Segment Start: MATERIAL FOR THE TASK

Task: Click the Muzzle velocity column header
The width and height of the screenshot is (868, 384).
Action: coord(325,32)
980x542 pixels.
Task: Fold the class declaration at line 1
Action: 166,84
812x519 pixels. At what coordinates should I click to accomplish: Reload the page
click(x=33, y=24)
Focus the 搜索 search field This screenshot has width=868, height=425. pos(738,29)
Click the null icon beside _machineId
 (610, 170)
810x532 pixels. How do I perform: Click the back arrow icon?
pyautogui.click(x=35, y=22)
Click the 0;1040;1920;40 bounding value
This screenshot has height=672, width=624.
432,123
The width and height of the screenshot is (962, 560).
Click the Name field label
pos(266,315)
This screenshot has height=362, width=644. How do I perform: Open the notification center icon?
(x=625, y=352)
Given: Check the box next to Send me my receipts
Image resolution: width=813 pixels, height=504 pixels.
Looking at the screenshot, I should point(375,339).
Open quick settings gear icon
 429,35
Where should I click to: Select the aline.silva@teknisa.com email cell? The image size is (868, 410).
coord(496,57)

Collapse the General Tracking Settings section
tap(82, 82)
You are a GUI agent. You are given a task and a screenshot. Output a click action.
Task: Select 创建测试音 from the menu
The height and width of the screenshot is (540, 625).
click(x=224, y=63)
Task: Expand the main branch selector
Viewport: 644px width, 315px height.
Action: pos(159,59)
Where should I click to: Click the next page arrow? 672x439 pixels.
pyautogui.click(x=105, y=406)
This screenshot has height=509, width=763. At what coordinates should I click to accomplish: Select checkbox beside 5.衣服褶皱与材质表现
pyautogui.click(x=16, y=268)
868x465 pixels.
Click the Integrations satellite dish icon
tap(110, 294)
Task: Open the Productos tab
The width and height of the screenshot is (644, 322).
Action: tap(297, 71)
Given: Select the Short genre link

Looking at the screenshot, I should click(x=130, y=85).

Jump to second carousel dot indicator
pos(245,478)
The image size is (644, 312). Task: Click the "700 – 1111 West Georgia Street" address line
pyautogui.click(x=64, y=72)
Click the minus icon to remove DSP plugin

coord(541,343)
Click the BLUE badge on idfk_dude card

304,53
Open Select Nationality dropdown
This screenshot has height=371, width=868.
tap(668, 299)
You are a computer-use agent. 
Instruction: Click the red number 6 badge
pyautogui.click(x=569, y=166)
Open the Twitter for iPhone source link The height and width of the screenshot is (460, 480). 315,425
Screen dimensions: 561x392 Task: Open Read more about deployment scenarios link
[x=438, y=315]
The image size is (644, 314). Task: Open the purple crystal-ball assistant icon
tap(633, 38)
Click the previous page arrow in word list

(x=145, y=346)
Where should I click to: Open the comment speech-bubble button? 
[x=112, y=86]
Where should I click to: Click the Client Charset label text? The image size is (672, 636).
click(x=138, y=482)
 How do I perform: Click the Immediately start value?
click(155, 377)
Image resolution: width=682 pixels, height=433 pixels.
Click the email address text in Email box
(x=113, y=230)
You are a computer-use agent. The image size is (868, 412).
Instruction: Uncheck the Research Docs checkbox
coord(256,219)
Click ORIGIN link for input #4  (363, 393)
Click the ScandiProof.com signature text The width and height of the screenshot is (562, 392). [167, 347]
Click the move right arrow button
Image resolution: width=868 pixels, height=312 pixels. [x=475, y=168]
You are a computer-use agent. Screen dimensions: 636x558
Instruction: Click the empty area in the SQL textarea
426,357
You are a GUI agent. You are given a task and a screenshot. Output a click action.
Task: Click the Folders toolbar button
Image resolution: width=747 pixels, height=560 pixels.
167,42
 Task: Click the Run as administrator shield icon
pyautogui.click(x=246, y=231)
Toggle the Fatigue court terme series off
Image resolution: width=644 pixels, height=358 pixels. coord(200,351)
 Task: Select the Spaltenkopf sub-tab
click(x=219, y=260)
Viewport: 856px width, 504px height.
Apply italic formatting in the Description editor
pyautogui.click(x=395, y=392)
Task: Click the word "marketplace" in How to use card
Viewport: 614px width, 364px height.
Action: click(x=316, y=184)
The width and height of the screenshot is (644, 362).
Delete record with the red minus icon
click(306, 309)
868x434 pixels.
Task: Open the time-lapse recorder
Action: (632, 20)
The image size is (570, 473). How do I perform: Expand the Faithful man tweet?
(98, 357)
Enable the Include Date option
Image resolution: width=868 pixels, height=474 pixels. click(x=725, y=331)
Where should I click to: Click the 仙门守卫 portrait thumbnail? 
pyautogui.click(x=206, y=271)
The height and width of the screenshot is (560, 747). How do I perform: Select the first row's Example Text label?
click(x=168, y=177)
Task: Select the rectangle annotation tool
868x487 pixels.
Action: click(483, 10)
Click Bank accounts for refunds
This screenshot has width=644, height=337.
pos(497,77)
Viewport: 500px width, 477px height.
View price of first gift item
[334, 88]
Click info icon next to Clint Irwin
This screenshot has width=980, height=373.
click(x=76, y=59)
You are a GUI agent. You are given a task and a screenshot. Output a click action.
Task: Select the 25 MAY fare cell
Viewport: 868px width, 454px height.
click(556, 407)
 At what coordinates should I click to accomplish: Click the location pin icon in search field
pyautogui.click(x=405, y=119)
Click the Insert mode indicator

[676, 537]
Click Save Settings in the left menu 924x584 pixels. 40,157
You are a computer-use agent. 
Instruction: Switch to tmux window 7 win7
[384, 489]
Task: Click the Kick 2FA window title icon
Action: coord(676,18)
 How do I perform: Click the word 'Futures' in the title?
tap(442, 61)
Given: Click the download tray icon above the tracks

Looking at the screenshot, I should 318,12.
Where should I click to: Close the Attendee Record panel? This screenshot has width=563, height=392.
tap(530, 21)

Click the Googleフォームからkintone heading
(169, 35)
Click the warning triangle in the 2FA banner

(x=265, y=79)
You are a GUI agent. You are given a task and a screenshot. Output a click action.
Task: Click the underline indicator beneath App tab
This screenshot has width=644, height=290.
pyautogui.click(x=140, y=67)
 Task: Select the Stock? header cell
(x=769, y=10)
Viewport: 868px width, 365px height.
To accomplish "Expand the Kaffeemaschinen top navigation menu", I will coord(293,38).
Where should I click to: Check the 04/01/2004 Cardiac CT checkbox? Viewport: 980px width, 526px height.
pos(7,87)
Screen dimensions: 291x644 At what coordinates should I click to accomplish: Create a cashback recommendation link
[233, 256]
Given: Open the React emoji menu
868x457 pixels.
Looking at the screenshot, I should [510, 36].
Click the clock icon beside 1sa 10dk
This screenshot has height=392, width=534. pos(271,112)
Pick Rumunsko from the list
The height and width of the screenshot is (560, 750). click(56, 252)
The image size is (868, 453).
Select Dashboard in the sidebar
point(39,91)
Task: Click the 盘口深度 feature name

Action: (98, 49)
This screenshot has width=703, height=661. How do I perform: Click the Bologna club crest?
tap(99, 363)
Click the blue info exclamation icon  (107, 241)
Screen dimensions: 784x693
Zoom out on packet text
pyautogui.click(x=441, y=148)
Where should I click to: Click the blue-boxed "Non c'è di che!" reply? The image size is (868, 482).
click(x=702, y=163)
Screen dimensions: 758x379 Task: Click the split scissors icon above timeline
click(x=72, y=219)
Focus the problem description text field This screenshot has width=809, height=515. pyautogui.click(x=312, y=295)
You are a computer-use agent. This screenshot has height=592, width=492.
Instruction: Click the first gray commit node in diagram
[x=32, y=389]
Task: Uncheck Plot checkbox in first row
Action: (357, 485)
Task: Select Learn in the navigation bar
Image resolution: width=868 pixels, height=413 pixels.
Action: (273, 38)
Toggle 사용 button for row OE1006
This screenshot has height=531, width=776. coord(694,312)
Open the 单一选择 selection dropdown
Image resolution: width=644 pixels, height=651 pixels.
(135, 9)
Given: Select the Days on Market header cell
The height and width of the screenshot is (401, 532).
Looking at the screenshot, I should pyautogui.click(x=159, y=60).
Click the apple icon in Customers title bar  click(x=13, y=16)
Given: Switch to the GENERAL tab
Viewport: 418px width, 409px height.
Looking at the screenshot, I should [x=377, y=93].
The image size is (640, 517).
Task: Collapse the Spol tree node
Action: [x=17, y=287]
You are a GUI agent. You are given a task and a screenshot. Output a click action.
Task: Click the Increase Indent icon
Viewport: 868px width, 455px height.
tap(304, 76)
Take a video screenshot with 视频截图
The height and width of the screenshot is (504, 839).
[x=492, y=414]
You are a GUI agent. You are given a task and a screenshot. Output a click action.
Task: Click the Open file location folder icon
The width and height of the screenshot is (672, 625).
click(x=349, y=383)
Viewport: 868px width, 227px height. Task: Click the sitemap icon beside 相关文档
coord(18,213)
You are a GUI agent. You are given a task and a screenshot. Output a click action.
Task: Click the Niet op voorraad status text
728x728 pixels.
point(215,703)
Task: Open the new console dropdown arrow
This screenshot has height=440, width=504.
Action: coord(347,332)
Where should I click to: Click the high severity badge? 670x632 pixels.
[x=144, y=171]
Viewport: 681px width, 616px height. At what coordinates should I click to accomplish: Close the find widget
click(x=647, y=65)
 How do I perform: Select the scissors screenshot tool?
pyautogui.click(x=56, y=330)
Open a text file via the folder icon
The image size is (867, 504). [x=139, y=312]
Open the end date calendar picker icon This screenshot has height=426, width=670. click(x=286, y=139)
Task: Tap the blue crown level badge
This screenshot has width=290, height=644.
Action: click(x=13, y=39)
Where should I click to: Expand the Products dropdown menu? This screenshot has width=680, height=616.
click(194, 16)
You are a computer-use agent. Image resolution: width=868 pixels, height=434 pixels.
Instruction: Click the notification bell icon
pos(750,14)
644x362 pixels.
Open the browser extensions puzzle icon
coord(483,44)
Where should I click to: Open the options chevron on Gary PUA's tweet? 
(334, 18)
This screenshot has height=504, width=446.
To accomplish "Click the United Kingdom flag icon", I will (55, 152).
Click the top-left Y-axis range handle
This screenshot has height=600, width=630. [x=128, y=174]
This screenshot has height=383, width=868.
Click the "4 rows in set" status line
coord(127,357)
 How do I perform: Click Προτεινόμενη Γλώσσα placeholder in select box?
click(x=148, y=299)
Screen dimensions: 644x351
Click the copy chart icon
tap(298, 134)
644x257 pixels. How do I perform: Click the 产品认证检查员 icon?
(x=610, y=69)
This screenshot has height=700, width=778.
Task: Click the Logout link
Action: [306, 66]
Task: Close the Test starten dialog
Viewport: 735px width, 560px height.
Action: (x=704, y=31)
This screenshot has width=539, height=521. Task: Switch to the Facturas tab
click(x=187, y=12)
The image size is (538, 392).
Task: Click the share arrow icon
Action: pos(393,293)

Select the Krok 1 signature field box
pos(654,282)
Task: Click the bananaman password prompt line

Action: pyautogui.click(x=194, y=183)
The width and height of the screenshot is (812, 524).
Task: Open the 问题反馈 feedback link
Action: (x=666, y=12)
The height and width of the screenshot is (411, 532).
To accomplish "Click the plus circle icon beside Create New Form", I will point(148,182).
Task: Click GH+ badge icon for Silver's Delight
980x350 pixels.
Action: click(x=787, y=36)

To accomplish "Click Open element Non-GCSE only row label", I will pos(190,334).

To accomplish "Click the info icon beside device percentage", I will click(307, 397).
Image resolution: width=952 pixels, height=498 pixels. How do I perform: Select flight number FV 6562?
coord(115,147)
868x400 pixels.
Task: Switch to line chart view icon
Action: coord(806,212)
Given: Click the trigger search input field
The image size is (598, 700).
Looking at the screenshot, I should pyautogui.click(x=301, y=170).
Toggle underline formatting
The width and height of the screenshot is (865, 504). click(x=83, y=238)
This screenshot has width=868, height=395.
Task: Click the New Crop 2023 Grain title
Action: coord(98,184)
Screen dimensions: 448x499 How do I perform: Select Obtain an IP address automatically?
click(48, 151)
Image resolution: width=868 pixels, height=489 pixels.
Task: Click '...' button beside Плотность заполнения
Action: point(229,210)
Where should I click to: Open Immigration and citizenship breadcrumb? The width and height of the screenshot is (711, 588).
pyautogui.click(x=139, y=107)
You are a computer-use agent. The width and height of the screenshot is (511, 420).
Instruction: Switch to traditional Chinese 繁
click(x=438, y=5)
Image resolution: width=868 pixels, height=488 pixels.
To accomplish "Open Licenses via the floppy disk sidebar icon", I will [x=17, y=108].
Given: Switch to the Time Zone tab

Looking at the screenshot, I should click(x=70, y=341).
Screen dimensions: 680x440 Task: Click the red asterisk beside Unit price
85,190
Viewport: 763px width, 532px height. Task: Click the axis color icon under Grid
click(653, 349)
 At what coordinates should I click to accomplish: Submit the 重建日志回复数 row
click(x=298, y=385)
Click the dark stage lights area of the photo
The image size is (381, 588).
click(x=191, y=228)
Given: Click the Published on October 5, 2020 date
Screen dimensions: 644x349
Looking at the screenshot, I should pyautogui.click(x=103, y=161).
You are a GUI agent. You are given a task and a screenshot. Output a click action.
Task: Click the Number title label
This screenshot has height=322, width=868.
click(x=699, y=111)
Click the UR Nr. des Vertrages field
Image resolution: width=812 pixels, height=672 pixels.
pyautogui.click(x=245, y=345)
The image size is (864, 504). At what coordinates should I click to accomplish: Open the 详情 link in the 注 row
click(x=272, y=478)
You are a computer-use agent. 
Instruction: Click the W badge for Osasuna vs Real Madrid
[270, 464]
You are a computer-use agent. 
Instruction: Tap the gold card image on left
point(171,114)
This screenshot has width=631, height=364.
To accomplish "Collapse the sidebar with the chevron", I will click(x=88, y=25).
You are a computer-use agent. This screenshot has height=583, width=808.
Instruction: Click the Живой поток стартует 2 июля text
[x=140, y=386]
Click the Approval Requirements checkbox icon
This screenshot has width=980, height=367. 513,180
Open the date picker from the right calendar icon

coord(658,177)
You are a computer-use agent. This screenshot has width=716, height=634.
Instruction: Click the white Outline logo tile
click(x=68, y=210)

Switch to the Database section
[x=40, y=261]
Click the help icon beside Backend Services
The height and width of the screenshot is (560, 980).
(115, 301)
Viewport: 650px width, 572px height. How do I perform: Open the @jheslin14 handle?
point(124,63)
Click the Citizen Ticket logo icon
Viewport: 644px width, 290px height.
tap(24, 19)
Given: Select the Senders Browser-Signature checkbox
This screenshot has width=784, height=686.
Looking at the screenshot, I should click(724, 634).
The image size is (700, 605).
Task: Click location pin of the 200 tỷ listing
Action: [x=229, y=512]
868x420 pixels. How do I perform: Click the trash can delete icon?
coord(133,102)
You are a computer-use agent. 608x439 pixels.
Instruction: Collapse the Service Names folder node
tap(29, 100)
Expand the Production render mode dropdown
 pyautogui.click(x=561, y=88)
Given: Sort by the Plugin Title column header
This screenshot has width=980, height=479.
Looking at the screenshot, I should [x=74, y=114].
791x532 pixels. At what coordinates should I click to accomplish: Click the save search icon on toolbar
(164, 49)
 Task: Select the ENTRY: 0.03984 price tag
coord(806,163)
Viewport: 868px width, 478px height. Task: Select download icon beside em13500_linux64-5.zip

Segment End: MATERIAL FOR THE TASK

» REQUIREMENT:
In the material above, each line with the word "column" should be copied.

» SOLUTION FOR THIS EXERCISE:
Task: Click the Muzzle velocity column header
Given: Sort by the Plugin Title column header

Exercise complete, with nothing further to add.